→ **TASK ITEM**
Scan the entries for the word "agent" and return every line that has it.
[[ STORED DATA, beginning ]]
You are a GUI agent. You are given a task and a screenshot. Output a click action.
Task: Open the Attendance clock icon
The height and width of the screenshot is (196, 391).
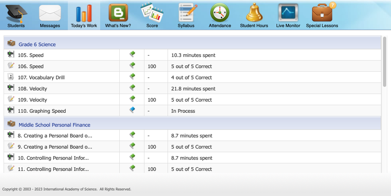(220, 13)
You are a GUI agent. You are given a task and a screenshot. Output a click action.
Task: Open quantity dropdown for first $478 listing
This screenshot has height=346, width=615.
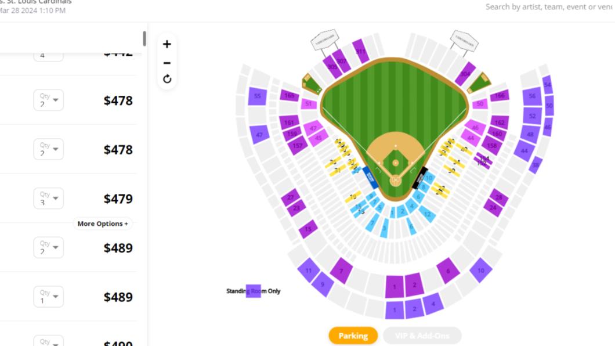(48, 100)
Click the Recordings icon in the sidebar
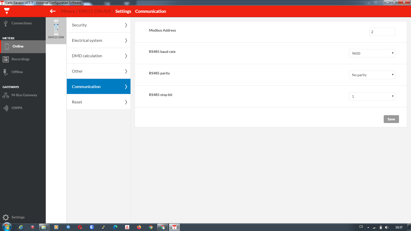 click(x=6, y=59)
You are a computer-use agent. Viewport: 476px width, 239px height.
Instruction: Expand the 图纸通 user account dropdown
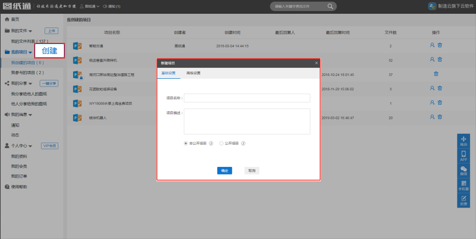click(x=89, y=7)

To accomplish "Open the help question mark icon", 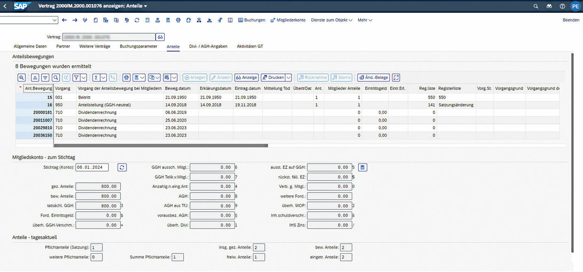I will [562, 6].
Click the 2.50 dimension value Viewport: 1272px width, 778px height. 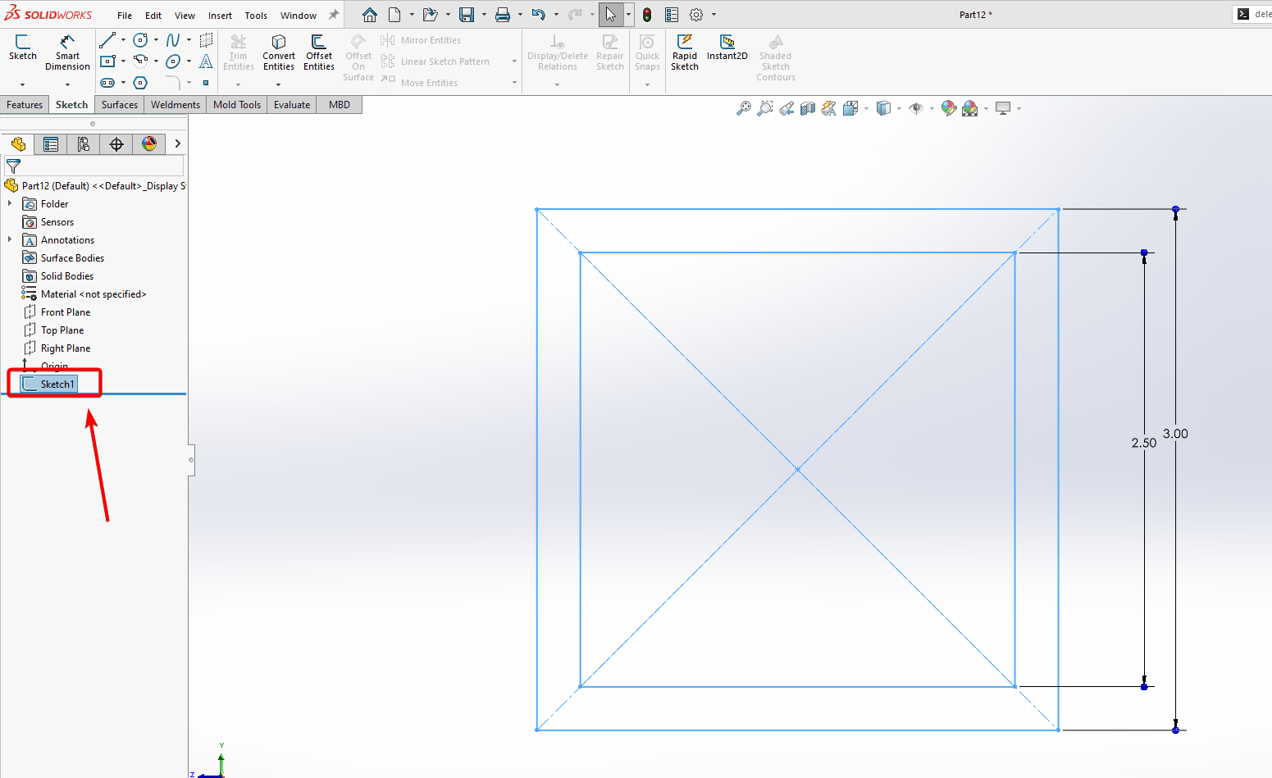tap(1145, 442)
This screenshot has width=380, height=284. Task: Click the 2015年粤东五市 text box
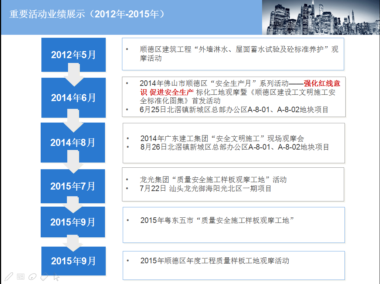pyautogui.click(x=234, y=225)
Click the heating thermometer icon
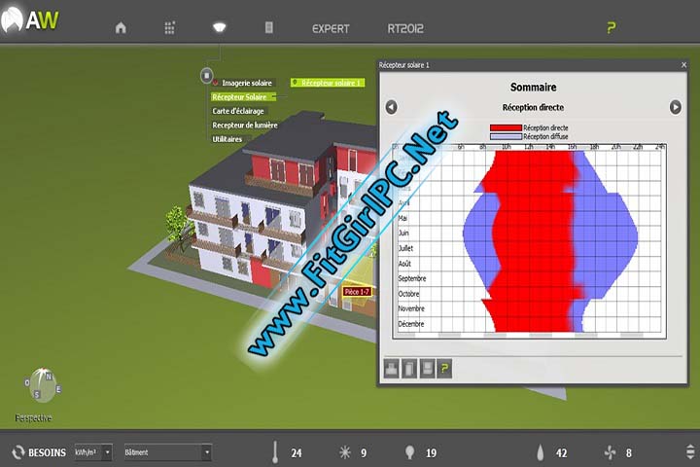This screenshot has height=467, width=700. click(275, 451)
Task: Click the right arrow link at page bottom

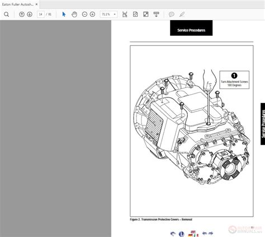Action: coord(211,233)
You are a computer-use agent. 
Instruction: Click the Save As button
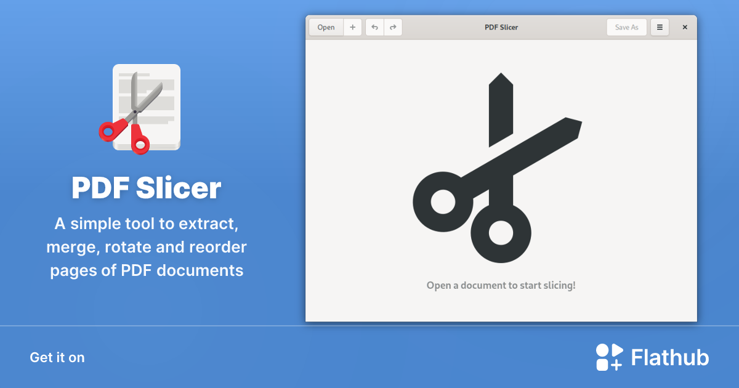click(626, 27)
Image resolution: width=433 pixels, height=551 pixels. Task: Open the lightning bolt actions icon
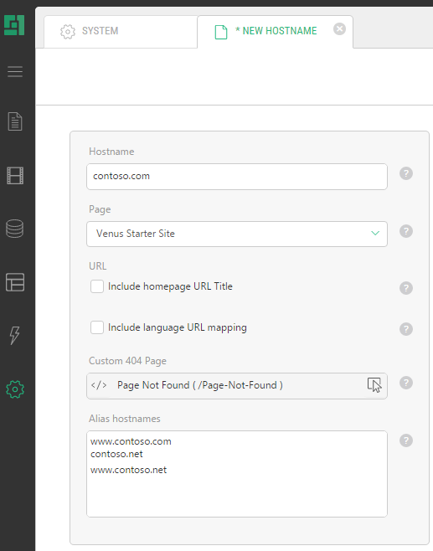[x=15, y=335]
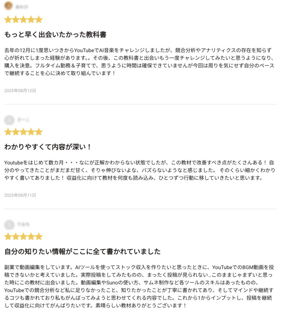Click the review text starting with 副業で動画編集
The image size is (284, 311).
[x=139, y=286]
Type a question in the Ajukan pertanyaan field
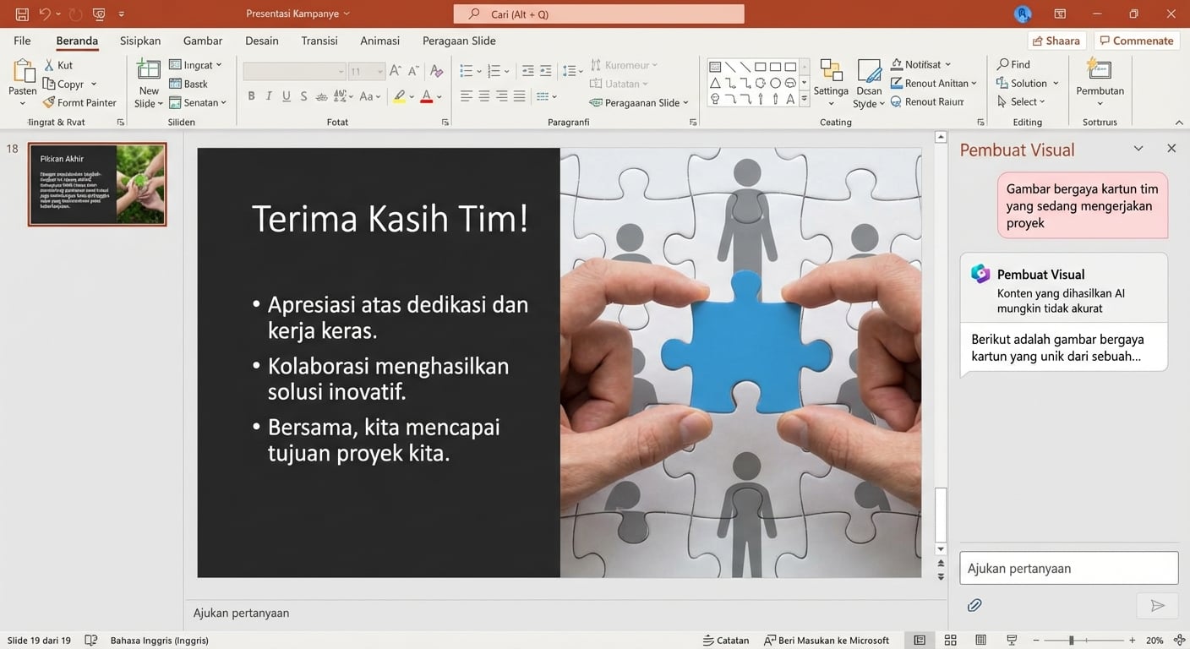Screen dimensions: 1190x649 pyautogui.click(x=1068, y=567)
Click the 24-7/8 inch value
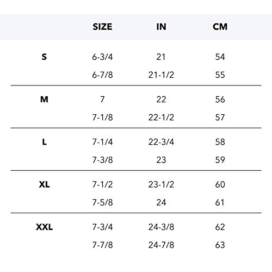The image size is (272, 272). 161,245
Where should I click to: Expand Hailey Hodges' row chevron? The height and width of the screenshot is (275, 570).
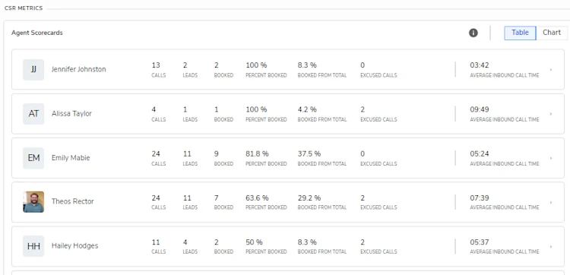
[[ STORED DATA, end ]]
→ **YOUR RESPONSE**
You are a GUI agent. You are given a task and a screenshot. Output a click action.
You are a GUI agent. You are given a task and a screenshot. Output a click action.
You are a computer-use agent. Viewport: 476px width, 239px height.
You are a computer-use agent. 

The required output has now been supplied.